Methods For Production Of The Porcine Astrovirus 4 Capsid Spike Antigen And Its Use In Serological Assays And Vaccines

Background

Porcine astrovirus (PoAstV) was first detected by electron microscopy in the feces of piglets with diarrhea in 1980. There are five known genotypes of PoAstV, which are thought to be more closely related to other species than to each other. This divergence among genotypes suggests different ancestral origin of PoAstVs. PoAstVs have been detected across the globe including South Africa, Canada, China, Colombia, and Chile. All five genotypes are present in the US with high incidence. It is currently thought to be endemic in commercial swine in the US and potentially elsewhere.

One study of fecal samples from 509 pigs from 255 farms across 19 US states showed PoAstV4 was the most prevalent genotype in 62% (317/509) of samples. At least one PoAstV genotype was found in 64% (326/509) of the samples. It is common for multiple astroviruses to be detected in a single pig at once, which could provide opportunity for recombination to occur and lead to the emergence of new strains. 

Multiple studies have connected PoAstV to a range of disease manifestations, with the virus frequently detected in feces of pigs displaying diarrheal symptoms as well as asymptomatic pigs. PoAstV5 is a cause of clinical enteritis, while PoAstV3 has been identified and characterized in the central nervous system of pigs with neurologic signs and nonsuppurative polioencephalomyelitis. Additionally, PoAstV4 has been identified in nasal samples from pigs with respiratory disease.

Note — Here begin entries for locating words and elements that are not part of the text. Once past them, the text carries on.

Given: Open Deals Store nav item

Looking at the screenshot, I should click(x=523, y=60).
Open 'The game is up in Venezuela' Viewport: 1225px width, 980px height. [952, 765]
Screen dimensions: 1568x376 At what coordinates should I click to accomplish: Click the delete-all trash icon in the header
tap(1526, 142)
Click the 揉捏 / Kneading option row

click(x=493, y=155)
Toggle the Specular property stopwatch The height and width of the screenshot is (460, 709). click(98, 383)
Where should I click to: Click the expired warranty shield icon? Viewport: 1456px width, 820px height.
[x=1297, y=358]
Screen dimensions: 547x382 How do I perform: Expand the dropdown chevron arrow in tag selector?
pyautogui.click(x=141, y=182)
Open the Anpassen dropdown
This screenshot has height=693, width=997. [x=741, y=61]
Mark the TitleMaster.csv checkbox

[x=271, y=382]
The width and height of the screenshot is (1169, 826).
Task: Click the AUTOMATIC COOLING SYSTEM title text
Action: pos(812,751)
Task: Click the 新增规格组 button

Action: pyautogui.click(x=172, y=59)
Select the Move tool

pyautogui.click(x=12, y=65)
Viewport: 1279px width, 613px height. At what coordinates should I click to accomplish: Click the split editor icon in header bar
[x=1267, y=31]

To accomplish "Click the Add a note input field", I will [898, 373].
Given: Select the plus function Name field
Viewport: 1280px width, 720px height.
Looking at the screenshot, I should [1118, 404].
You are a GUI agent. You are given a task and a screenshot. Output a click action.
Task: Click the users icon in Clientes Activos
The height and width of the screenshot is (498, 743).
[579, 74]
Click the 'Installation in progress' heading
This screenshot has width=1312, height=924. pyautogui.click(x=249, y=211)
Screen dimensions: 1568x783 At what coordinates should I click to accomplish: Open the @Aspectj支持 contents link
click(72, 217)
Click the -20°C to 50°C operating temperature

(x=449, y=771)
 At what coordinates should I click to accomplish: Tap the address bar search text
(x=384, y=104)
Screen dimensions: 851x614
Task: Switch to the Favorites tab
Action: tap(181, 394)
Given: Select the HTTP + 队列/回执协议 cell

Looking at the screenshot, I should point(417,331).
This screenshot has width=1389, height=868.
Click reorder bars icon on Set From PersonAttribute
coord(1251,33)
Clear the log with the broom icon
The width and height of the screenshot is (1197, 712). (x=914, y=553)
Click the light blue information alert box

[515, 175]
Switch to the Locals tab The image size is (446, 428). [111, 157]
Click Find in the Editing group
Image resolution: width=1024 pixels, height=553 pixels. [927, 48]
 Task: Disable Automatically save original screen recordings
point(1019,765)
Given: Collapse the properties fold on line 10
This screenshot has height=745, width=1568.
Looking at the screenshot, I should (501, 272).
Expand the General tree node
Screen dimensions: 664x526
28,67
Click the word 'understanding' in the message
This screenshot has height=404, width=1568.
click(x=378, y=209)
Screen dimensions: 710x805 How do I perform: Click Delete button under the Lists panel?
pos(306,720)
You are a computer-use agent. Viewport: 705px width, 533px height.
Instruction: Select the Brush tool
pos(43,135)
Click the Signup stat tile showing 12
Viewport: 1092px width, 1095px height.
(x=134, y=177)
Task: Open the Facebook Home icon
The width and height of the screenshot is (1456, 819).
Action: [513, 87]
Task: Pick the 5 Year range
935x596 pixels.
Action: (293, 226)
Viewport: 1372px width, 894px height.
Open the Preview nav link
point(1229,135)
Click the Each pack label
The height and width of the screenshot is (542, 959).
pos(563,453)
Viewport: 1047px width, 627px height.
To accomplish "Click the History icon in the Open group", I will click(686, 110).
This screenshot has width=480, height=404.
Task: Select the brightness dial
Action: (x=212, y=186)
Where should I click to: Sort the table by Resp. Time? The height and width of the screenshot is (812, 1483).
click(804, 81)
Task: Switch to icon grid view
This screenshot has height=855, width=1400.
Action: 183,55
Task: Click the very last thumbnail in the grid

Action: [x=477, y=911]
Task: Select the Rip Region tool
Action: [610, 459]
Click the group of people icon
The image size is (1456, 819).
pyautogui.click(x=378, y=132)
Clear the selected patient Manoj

Researchers have investigated cases of bronchitis and/or tracheitis in pigs where PCR results were negative for influenza virus and other known causes of respiratory virus infection. Next generation sequencing revealed reads of PoAstV4. In a retrospective study of cases of tracheitis and/or bronchitis of unknown etiology, RNA in situ hybridization (ISH) was used to detect PoAstV4 RNA in airway epithelium (trachea, bronchi, or bronchioles), revealing PoAstV4 RNA in 73% (85/117) of cases. So PoAstV4 is strongly associated with lesions of epitheliotropic viral infection in young pigs with clinical respiratory disease.

Accurate tests and vaccines for PoAstV4 infection are clearly needed.  

Technology Description

Researchers in Rebecca Dubois's lab at UC Santa Cruz have isolated and determined the structure of the PoAstV4 capsid spike protein. The protein sequence of PoAstV4 capsid spike has low sequence identity to the capsid spikes of other astrovirus species and therefore the boundaries of the domain could not be determined by sequence alignment alone. Instead, the spike domain boundaries were determined by predicting the structure of the full PoAstV4 capsid protein using AlphaFold2.  

A PoAstV4 spike construct containing residues 420 to 655 was designed rom the full-length capsid protein of PoAstV4. The recombinant PoAstV4 spike protein expressed in E. coli resulted in high yields of soluble protein (>12 mg / Liter E. coli). The calculated molecular weight of the PoAstV4 spike is 27.8 kD (+1.6 kD cleavable histidine affinity tag). This was confirmed using SDS-PAGE analysis of purified PoAstV4 spike. Size exclusion chromatography showed purified PoAstV4 spike protein eluted at the approximate size of a homodimer, which suggests that the recombinant protein is folded correctly.

The PoAstV4 capsid spike crystal structure reveals a homodimeric protein formed of mainly beta-strands, similar to other animal and human astrovirus capsid spikes, and consistent with in-solution studies with size-exclusion chromatography (FIG. 2B). The structure confirms that the predicted PoAstV4 spike residues 420 to 655 form the structural domain. Interface analysis using the PDBePISA server reveals 4660 Å buried at the dimer interface, with

64-65 interacting residues in each chain.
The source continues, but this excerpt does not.